(Selected extract)
Meet Number 6

_{_{Battlestar Galatica 2003 Remake}}

Ok, not that number six, this number 6.

This is my new AI server, named after Number 6 from one of the best sci-fi shows ever made Battlestar Galatica (2003 reboot). I tried to come up with a cool AI name that was based on a movie or show, then I thought about one of the best shows ever made.

What is this thing?

Technically, it's my old computer before my recent pc upgrade. I've been looking for a decent AI server that is local but fast enough that I don't want to throw it out of the window.

I had a lot of fun tinkering with the Strix Halo but it is just a toy and extremely overrated for any actual workload. It is great to tinker with and play with much larger models than you usually can.

Specs

AMD 5950X Asus Dark Hero AM4 Motherboard 32G DDR4 Ram Dual Nvidia RTX 6000 Pro 600W Workstation Edition

It doesn't look like much, until you see the GPUs. These are faster 5090's with a full 96GB vram each giving me a total of 192G vram to work with. This system was just sitting in the closet and would be a perfect choice for two RTX 6000 Pro with very minor performance loss off a top of the line AM5 system.

I did run into a few problems, the major one was the PSU did not fit in this case. It is considering larger than a typical PSU so I am currently sitting it on the desk behind the case. I needed a larger power supply as well as one that supports two 12V 2x6 cables.

I am planning on another H9 Flow case like my main system that will fit the larger PSU and give it even more airflow.

While 32G DDR4 ram is not impressive, I do not plan to do any CPU offloading and will only use the GPUs. I used to have more ram in this system but it isn't needed.

What am I running on it?

I am currently testing models and tweaking performance. I am currently running GLM 4.5 Air FP8 on SGLang while I wait for GLM 4.6 Air to be released.

GLM 4.5 Air is a 106B parameter model from Z.ai and considered the best model at this size. The model weights alone come in around 118GB and everything else like kv cache and context you can push 192G easily.

I have a few other models I want to test. I have been using GPT-OSS-120B locally for a while, I was able to get 50 tokens/sec on the Strix Halo, which is really good but it does really poorly under real usage due to the slow ram making prompt processing really slow.

While GLM 4.5 Air is a slightly smaller model 106B parameters compared to 120B of GPT-OSS-120B, it has 4x the active parameters when in use. These models are called MoE or Mixture of Experts models. They are really popular as you can get some amazing speeds due to only some of the parameters being active at a time. For GPT-OSS-120B, only 3B parameters are active when being used where GLM 4.5 Air uses 12B. I am also running GLM 4.5 Air at FP8 quantization which is twice as large as GPT-OSS-120B's MXFP4. In other words, GLM 4.5 Air is considerably more demanding to run.

I have been seeing as much as 138 tokens/second peak from this rig on GLM 4.5 Air, with most requests giving me 100-120 tokens/second. Even at 122K context, I am still seeing around 75 tokens/second. The prompt processing however is very high making it really quick to spit out the first token (ttft).

(Material supplied)
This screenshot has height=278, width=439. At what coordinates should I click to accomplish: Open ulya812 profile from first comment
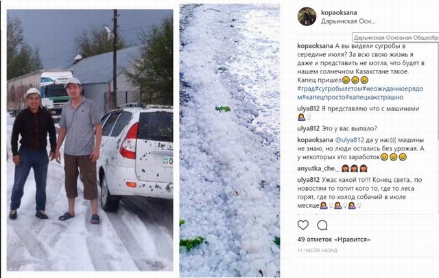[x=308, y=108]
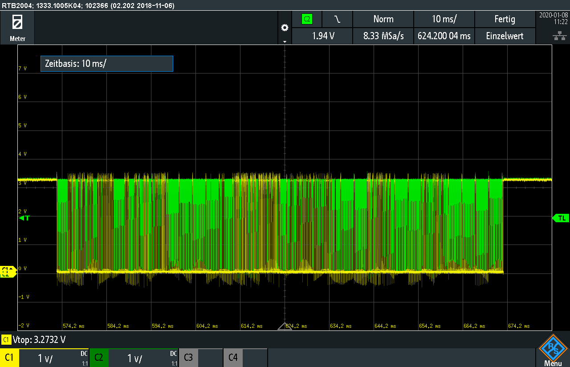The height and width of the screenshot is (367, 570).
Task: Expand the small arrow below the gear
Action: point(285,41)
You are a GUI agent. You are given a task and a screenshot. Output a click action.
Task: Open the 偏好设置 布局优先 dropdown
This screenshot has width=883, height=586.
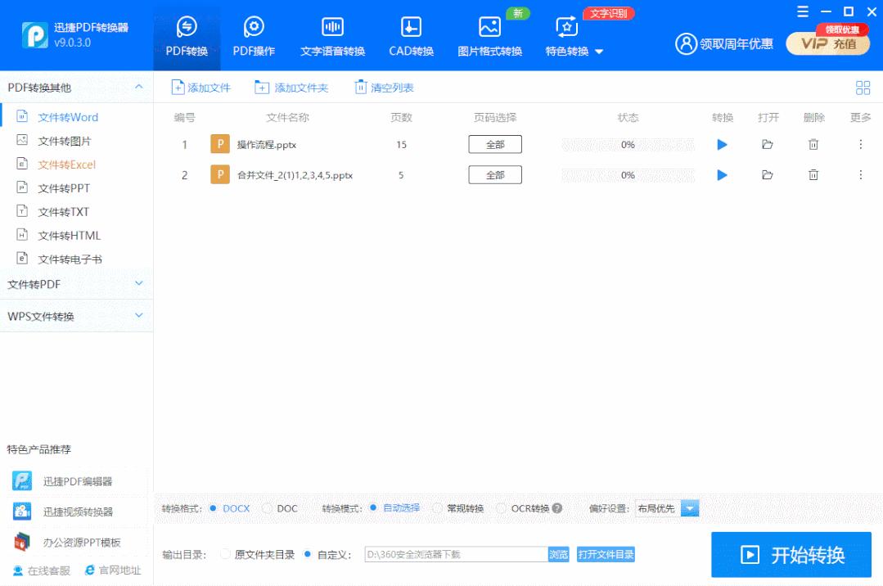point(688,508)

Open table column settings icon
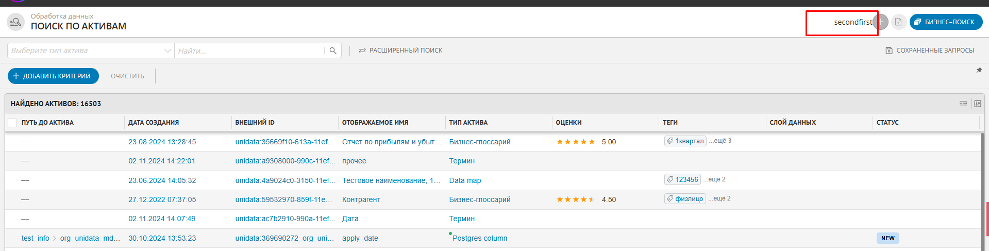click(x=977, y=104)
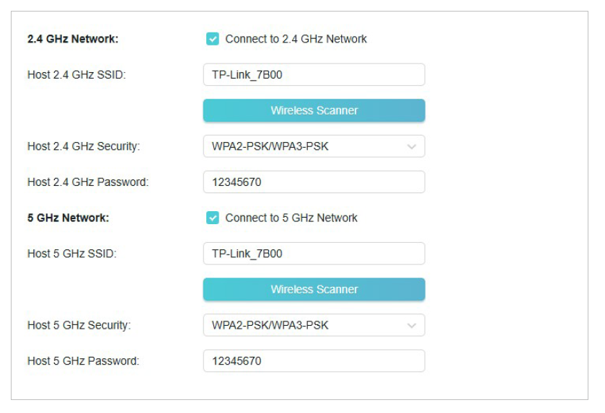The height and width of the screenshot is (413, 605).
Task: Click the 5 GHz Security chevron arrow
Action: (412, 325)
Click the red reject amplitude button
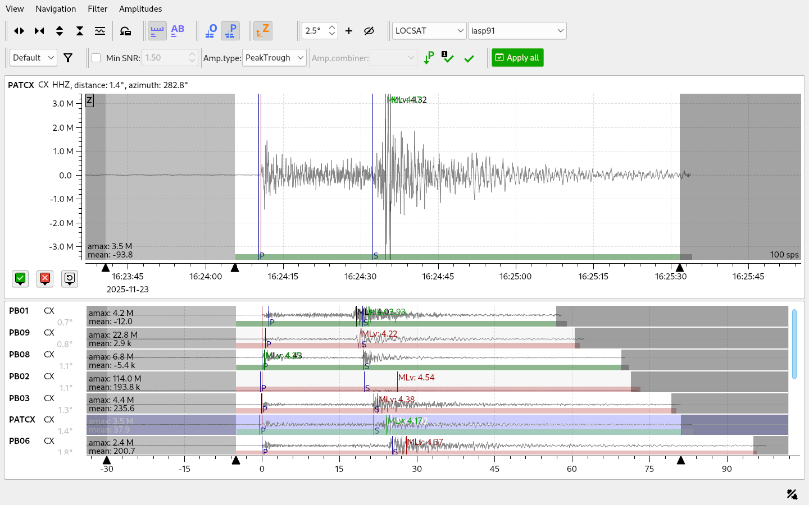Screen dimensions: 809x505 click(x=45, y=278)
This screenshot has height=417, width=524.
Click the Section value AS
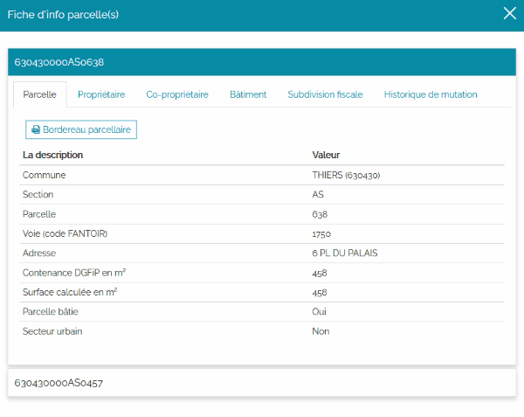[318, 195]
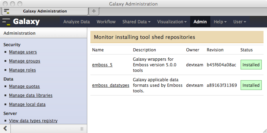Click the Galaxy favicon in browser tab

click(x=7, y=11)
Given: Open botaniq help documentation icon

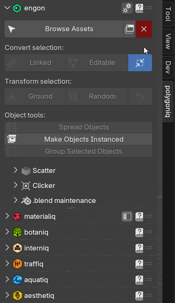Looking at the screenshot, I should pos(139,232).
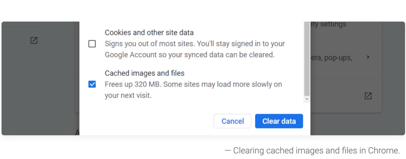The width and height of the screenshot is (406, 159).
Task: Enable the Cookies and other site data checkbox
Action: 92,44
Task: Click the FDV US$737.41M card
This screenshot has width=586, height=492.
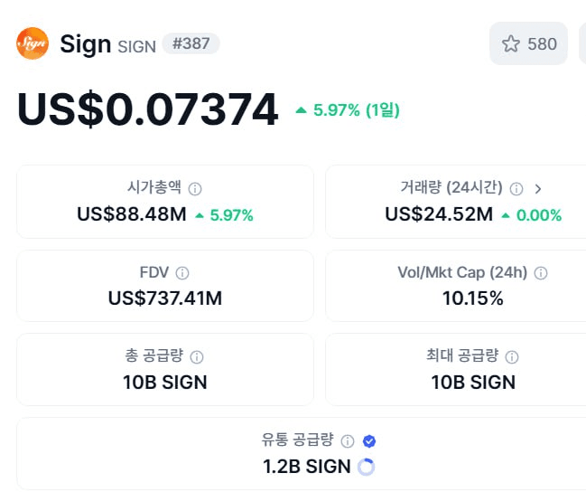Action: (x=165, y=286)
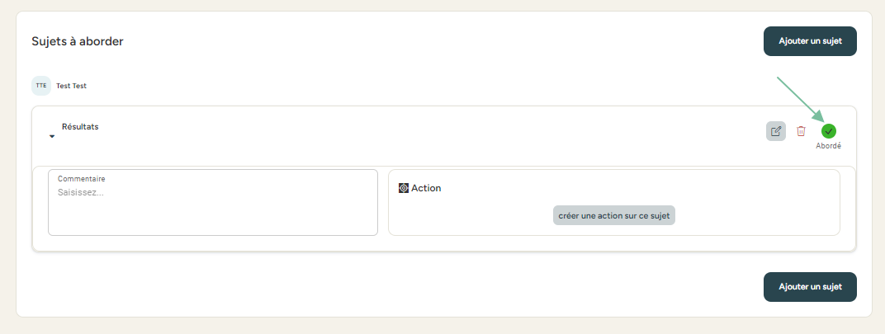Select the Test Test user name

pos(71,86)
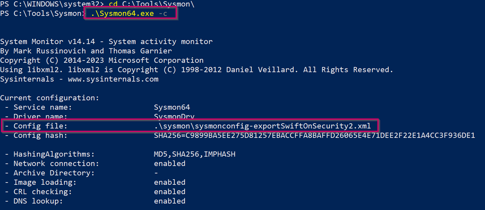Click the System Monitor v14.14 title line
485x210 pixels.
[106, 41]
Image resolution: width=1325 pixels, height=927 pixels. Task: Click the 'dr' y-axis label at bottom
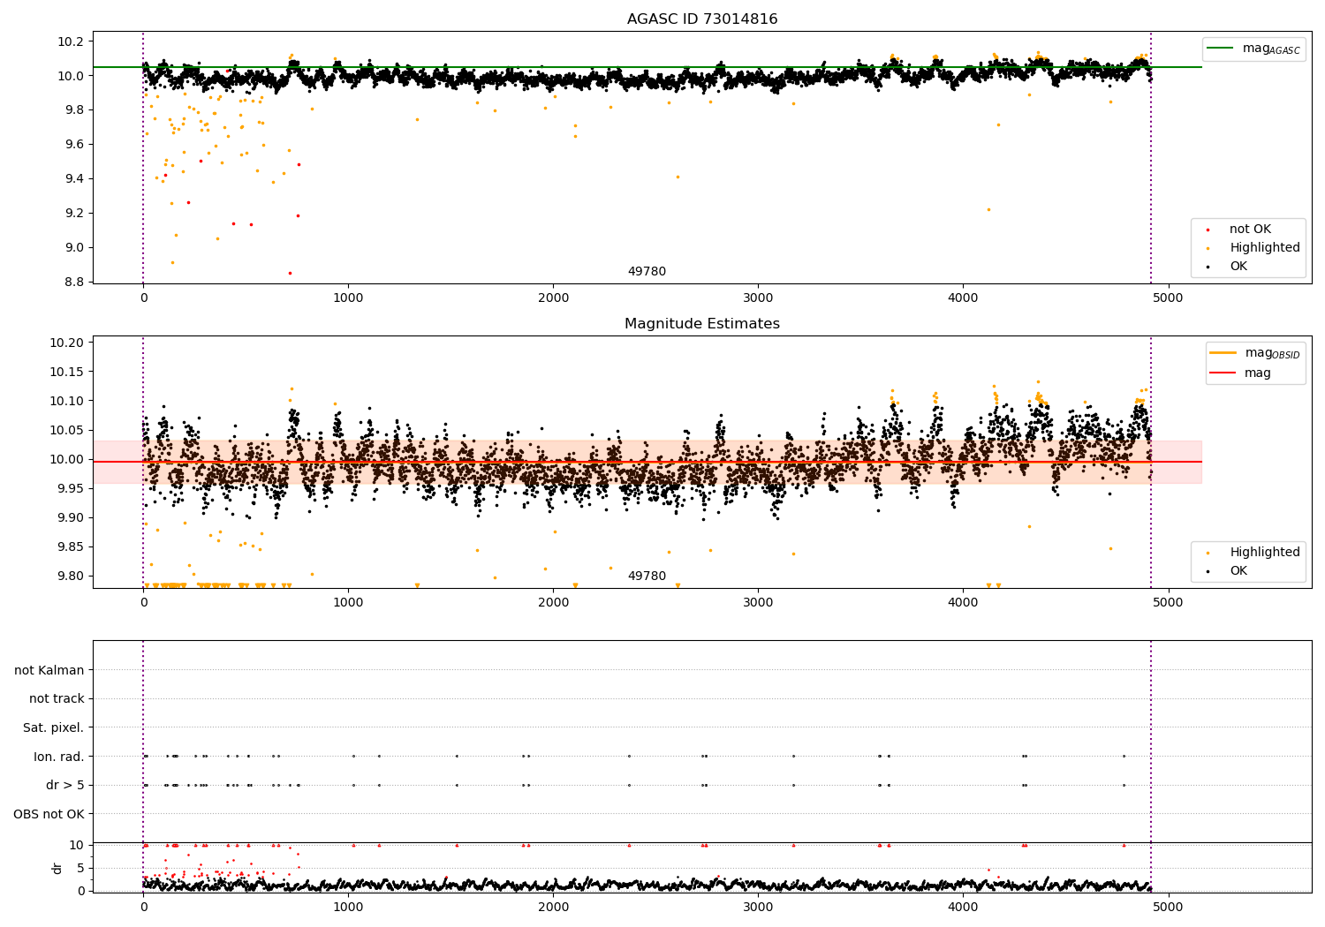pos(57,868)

...

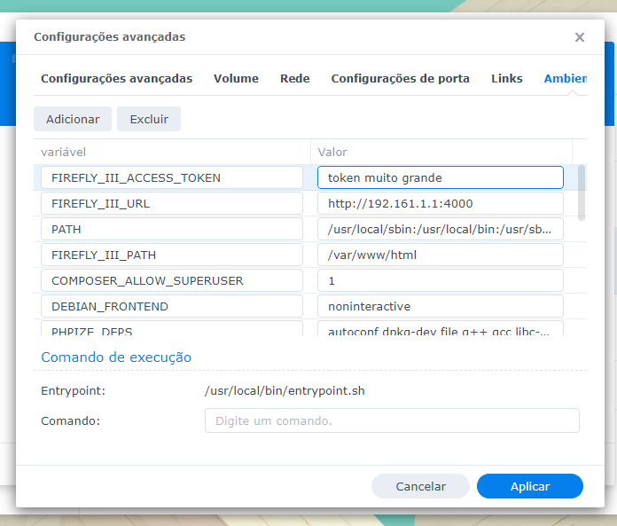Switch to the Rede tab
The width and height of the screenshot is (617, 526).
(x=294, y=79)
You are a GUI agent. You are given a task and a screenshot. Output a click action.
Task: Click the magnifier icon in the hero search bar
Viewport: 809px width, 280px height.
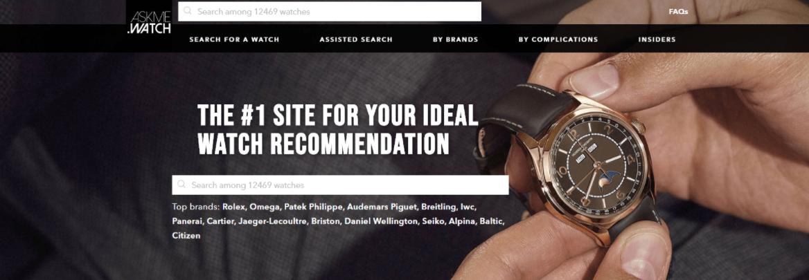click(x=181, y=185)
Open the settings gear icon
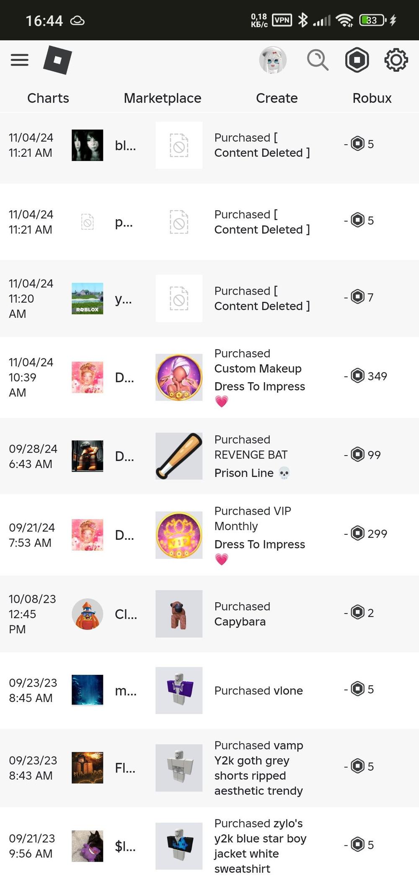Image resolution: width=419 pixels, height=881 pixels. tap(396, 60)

--

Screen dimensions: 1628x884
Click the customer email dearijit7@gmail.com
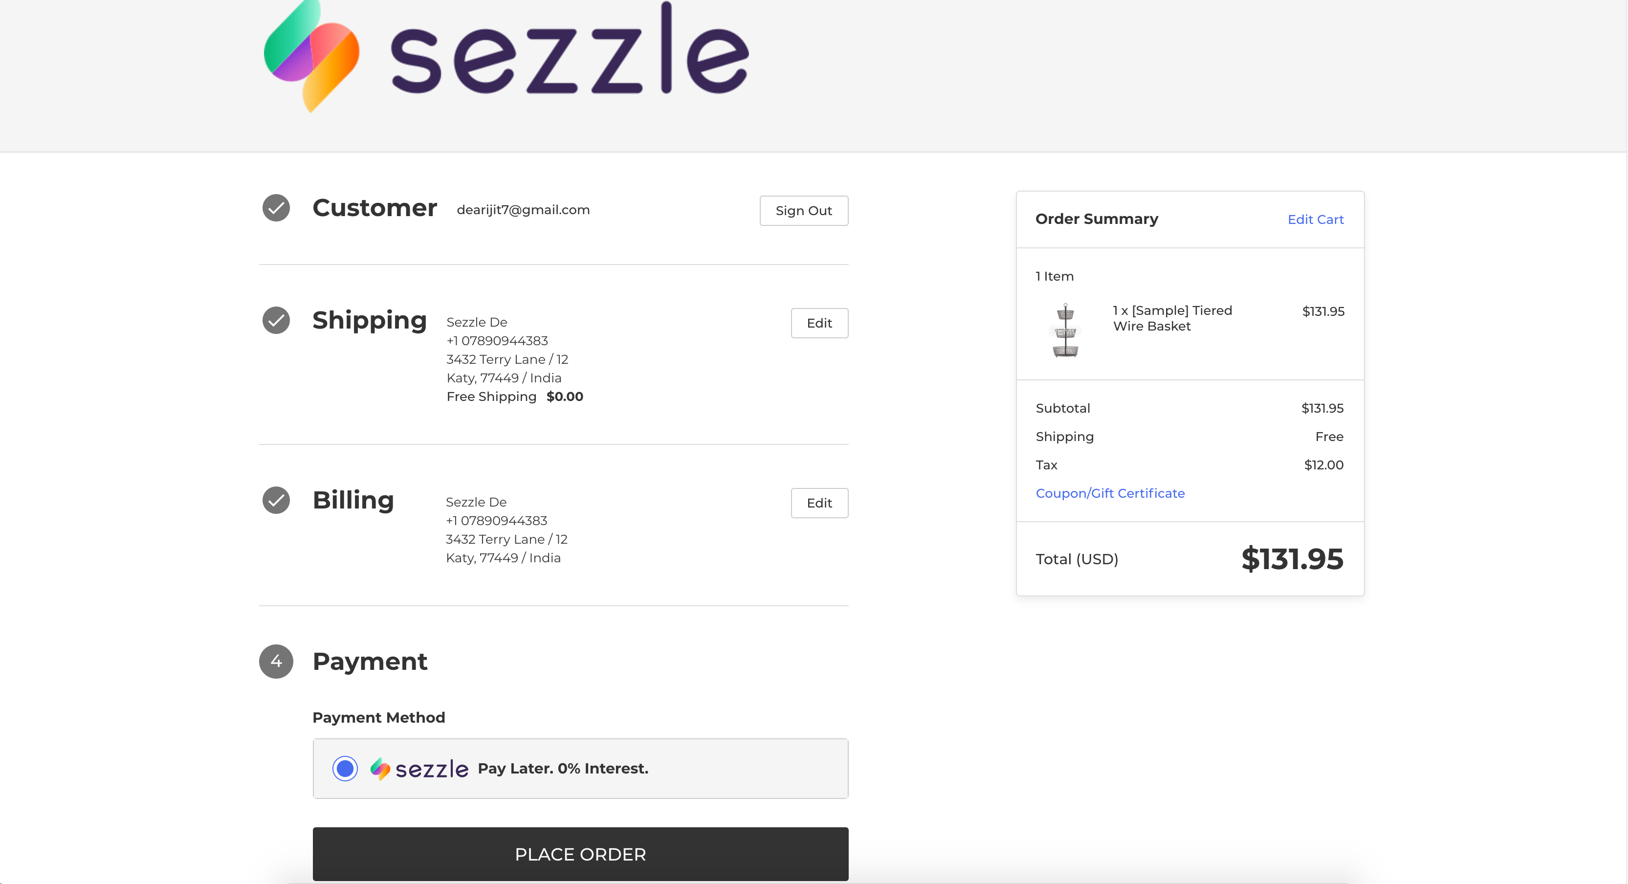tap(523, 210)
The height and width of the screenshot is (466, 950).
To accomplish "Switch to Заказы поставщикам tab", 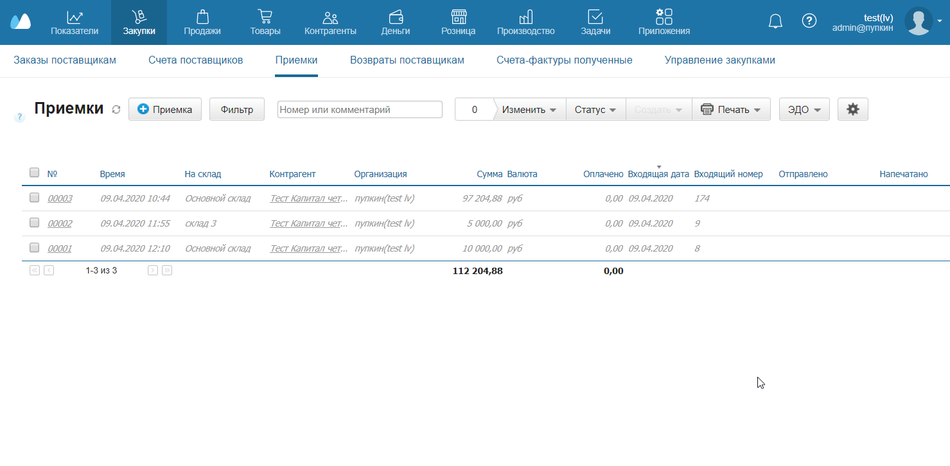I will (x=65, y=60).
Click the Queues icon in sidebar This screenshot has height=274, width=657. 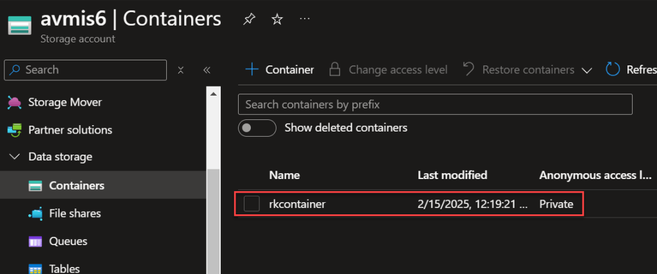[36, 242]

(Set of tasks)
A - Edit the Number 6 server post from "While 32G DDR4" through "processing really slow.", rewriting that stretch with "SGLang" changed to "vLLM".
B - According to the Number 6 server post, how much VRAM does each RTX 6000 Pro card have?
Use only the post about the Number 6 AI server to respond.

(Task-by-task answers)
A -
While 32G DDR4 ram is not impressive, I do not plan to do any CPU offloading and will only use the GPUs. I used to have more ram in this system but it isn't needed.

What am I running on it?

I am currently testing models and tweaking performance. I am currently running GLM 4.5 Air FP8 on vLLM while I wait for GLM 4.6 Air to be released.

GLM 4.5 Air is a 106B parameter model from Z.ai and considered the best model at this size. The model weights alone come in around 118GB and everything else like kv cache and context you can push 192G easily.

I have a few other models I want to test. I have been using GPT-OSS-120B locally for a while, I was able to get 50 tokens/sec on the Strix Halo, which is really good but it does really poorly under real usage due to the slow ram making prompt processing really slow.

B - 96GB